Portrait of glial scar in neurological diseases

Abstract

Fibrosis is formed after injury in most of the organs as a common and complex response that profoundly affects regeneration of damaged tissue. In central nervous system (CNS), glial scar grows as a major physical and chemical barrier against regeneration of neurons as it forms dense isolation and creates an inhibitory environment, resulting in limitation of optimal neural function and permanent deficits of human body. In neurological damages, glial scar is mainly attributed to the activation of resident astrocytes which surrounds the lesion core and walls off intact neurons. Glial cells induce the infiltration of immune cells, resulting in transient increase in extracellular matrix deposition and inflammatory factors which inhibit axonal regeneration, impede functional recovery, and may contribute to the occurrence of neurological complications. However, recent studies have underscored the importance of glial scar in neural protection and functional improvement depending on the specific insults which involves various pivotal molecules and signaling. Thus, to uncover the veil of scar formation in CNS may provide rewarding therapeutic targets to CNS diseases such as chronic neuroinflammation, brain stroke, spinal cord injury (SCI), traumatic brain injury (TBI), brain tumor, and epileptogenesis. In this article, we try to describe the new portrait of glial scar and trending of research in neurological diseases to readers.

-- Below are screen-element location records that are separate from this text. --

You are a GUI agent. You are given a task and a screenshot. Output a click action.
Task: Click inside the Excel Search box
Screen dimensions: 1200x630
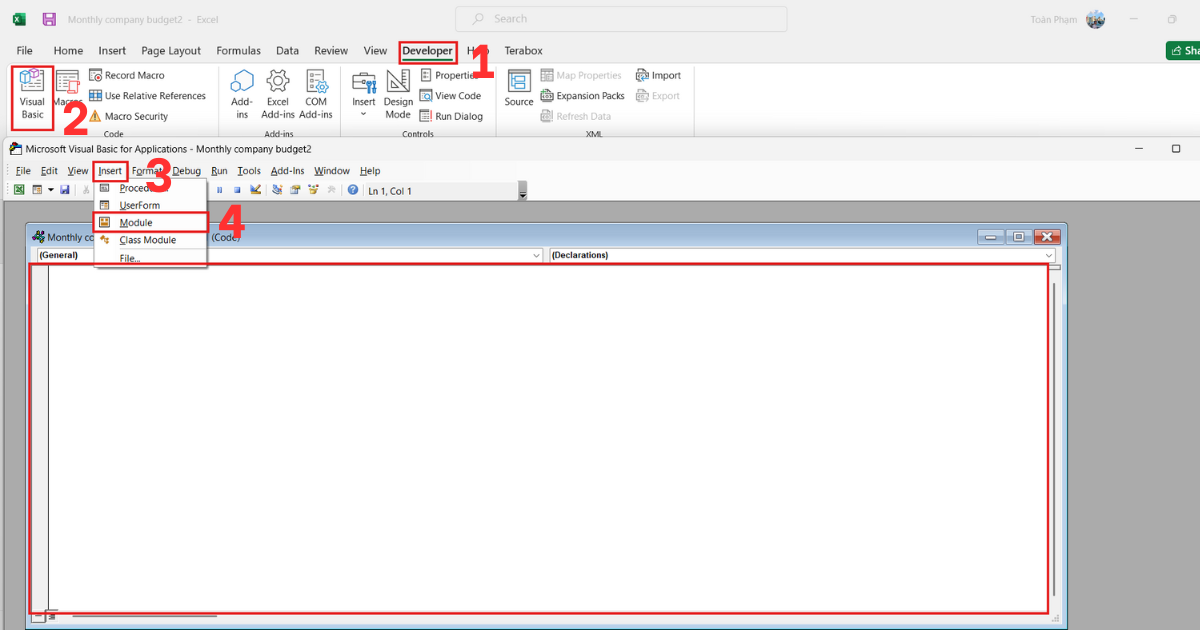(x=620, y=18)
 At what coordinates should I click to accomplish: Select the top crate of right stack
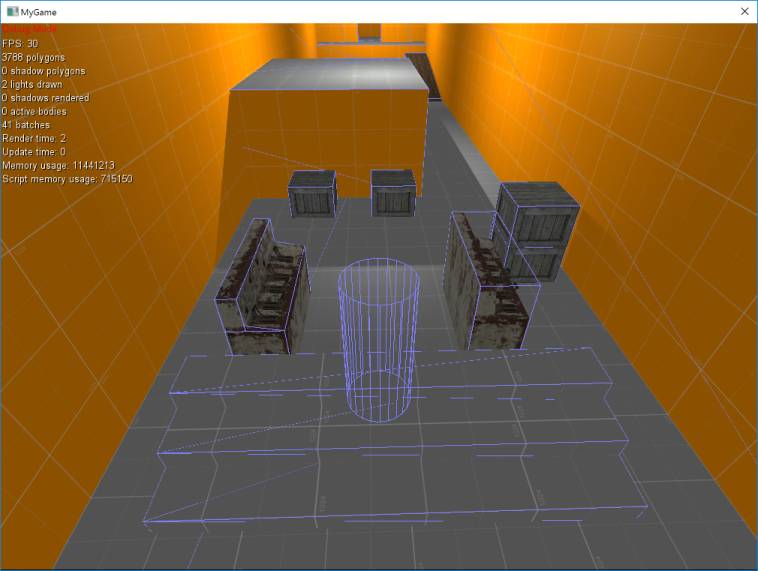click(x=536, y=213)
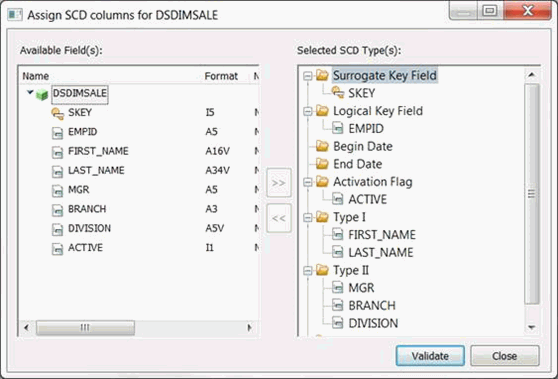The image size is (558, 379).
Task: Select the SKEY key icon in Available Fields
Action: (x=58, y=113)
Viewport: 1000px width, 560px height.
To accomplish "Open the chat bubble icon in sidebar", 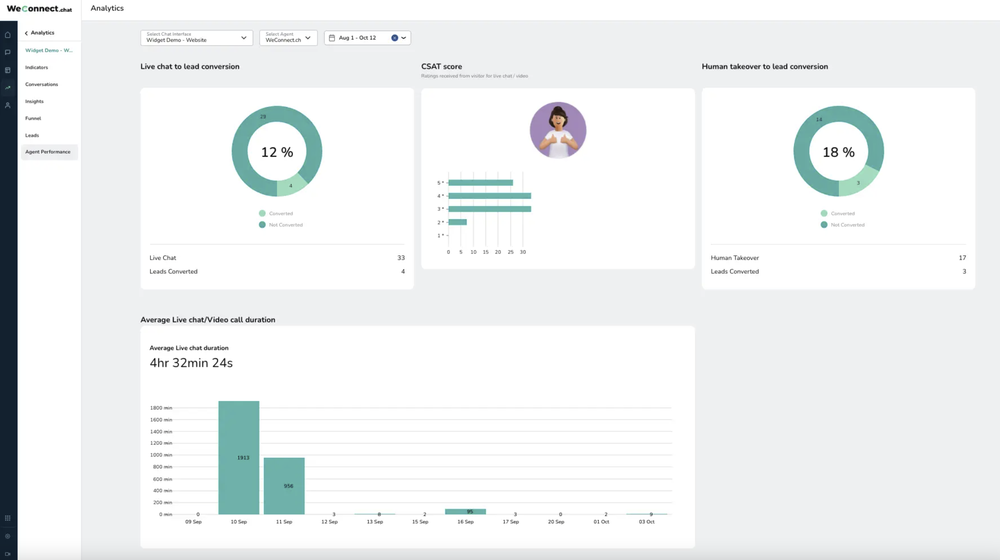I will click(8, 52).
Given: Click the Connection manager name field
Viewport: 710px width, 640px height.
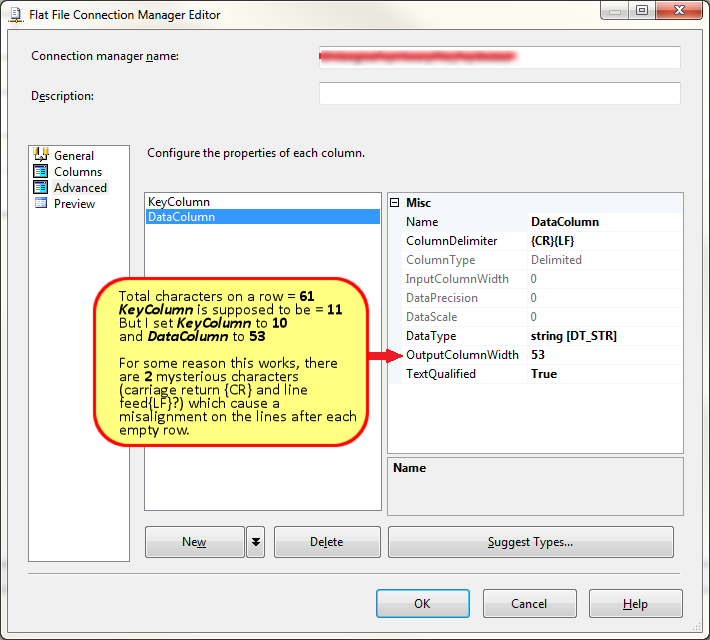Looking at the screenshot, I should (x=499, y=57).
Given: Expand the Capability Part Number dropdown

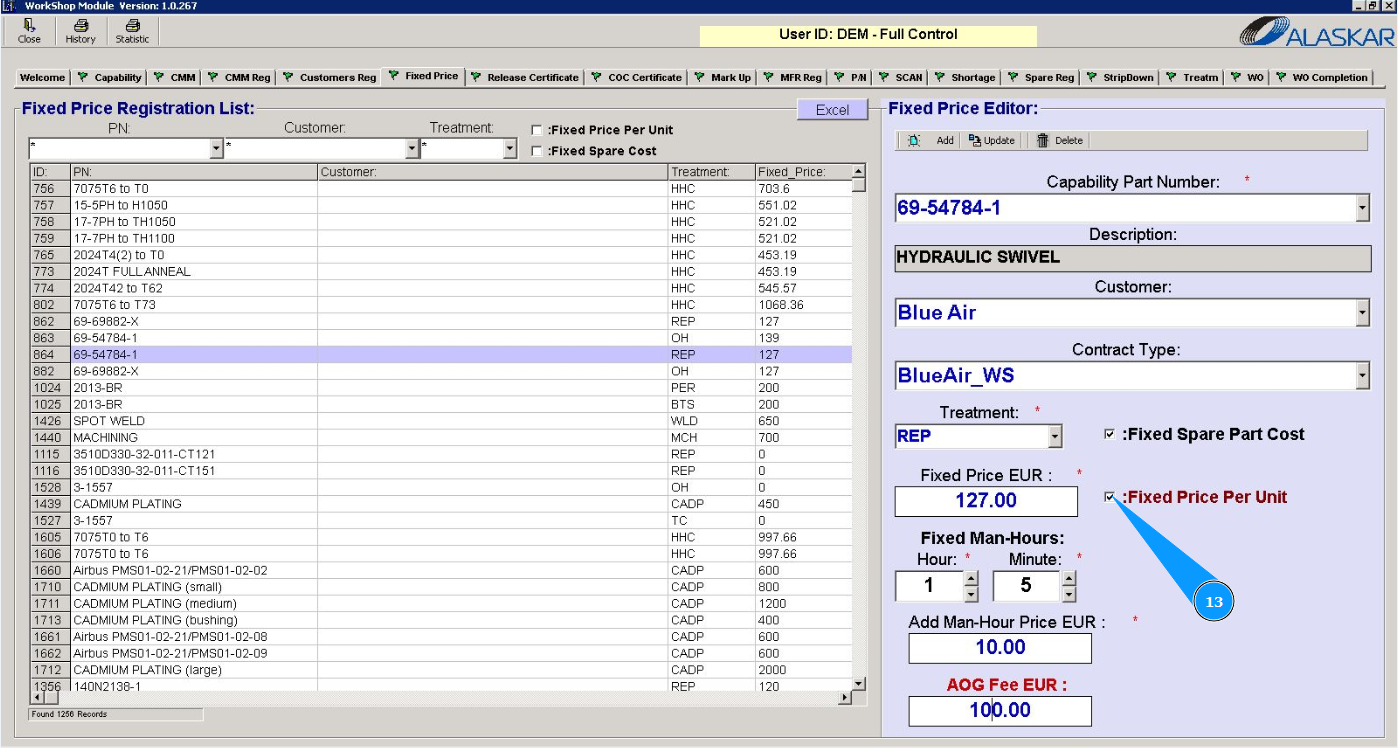Looking at the screenshot, I should 1361,209.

Keywords: fibrosis; glial scar; inflammation; neurological diseases.

Figure 1.

Reactive astrocytes in the formation of glial scar and where they form. The astrocyte goes through tremendous changes including hypertrophy, migration, proliferation, gene expression, and functional alternations, depending on the distance from the lesion core and the severity of the damage in many CNS pathologies. Astrocytic proliferation, migration, and activation are involved in glial scar formation in a coordinating manner. As for induction of reactive astrocytes leading to glial scar formation, several studies showed that some neural progenitors, such as ependymal cells and NG2+ cells, are involved in gliogenesis in this process at the limited brain regions. It is reported that the forming of glial scar involves these phenotypic alternations which is regulated by many different signal mechanisms. The key molecules (including AQP, CX30, CX43, ET-1, TGF-β1, and MMP9) play pivotal roles in regulating the induction of glial scar formation.

Figure 2.

The key transcription factors regulating the glial scar formation in CNS pathologies. The induction of glial scar formation is stimulated by a variety of signaling molecules (such as IL-1, IL-6, CNTF, ET-1, EGF, FGF2, TGF-β1, BMPs, and LIF) from the tissue near the lesion. These signaling molecules play crucial roles in activating the transcription factors that regulate the astrocytic hypertrophy, migration, proliferation, gliogenesis, and inflammation, which promotes the formation of glial scar. IL: interleukin; LIF: leukemia inhibitory factor; CNTF: ciliary neurotrophic factor; ET-1: endothelin-1; EGF: epidermal growth factor; FGF2: fibroblast growth factor-2; TGF-β1: transforming growth factor-b1; BMP: bone morphogenic protein; STAT3: signal transducer and activator of transcription 3; Sp1: specificity protein 1; OLIG2: oligodendrocyte transcription factor 2; SMAD: Sma- and Mad-related protein; NFκB: nuclear factor-kappa B.